++++ Materials provided ++++

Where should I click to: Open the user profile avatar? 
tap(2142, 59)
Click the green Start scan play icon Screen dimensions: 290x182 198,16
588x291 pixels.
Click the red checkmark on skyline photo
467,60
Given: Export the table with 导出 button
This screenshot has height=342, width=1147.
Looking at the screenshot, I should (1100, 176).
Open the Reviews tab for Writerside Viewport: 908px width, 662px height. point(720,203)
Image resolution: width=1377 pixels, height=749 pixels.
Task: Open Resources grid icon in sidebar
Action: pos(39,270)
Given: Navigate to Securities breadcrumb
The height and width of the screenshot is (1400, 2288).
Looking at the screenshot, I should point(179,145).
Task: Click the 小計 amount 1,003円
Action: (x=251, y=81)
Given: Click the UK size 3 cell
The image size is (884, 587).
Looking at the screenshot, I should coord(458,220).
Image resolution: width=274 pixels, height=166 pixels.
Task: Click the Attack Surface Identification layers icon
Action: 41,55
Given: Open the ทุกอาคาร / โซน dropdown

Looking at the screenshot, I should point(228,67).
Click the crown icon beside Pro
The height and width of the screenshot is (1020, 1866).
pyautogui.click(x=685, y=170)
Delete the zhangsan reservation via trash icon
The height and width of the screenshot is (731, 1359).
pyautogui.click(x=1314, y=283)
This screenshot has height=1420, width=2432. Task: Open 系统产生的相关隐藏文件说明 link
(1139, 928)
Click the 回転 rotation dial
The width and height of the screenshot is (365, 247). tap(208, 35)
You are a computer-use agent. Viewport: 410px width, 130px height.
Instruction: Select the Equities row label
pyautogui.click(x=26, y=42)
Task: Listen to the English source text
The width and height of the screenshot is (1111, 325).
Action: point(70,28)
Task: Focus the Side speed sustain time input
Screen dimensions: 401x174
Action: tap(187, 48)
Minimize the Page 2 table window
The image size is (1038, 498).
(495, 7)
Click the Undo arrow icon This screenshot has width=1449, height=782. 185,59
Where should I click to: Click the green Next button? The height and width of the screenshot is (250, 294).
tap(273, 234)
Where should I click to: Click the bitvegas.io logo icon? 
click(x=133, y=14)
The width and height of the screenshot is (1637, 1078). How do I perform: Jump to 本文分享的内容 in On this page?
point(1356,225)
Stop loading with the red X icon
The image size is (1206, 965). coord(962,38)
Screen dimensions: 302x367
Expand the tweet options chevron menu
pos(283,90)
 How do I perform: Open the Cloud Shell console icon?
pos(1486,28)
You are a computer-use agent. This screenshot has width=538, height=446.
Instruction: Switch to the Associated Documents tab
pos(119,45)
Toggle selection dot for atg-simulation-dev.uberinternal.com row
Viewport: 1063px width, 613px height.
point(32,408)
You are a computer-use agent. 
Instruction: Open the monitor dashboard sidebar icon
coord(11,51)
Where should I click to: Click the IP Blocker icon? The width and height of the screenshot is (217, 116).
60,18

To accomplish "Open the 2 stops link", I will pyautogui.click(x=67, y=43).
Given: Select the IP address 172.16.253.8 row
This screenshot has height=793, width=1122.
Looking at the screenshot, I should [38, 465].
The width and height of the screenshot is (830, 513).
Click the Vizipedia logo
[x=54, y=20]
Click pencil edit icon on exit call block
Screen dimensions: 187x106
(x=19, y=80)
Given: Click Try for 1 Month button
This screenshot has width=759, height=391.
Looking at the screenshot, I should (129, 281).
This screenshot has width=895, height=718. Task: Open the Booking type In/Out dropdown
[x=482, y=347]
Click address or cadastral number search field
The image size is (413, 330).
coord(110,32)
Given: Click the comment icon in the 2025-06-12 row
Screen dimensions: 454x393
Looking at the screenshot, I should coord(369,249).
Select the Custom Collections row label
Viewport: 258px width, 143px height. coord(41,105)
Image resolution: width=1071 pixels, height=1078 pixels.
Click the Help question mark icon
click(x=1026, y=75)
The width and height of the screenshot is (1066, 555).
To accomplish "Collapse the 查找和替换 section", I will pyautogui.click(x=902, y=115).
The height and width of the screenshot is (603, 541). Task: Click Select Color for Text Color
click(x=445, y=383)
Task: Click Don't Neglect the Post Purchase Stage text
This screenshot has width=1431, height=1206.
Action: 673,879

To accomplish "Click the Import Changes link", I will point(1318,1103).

++++

Repeat everything in the material above from the line containing "Given: Click the UK size 3 cell" down to the line containing "Action: 41,55", with both of those lines included, keeping every line the same.

(Solution):
Given: Click the UK size 3 cell
The image size is (884, 587).
Looking at the screenshot, I should coord(458,220).
Image resolution: width=274 pixels, height=166 pixels.
Task: Click the Attack Surface Identification layers icon
Action: 41,55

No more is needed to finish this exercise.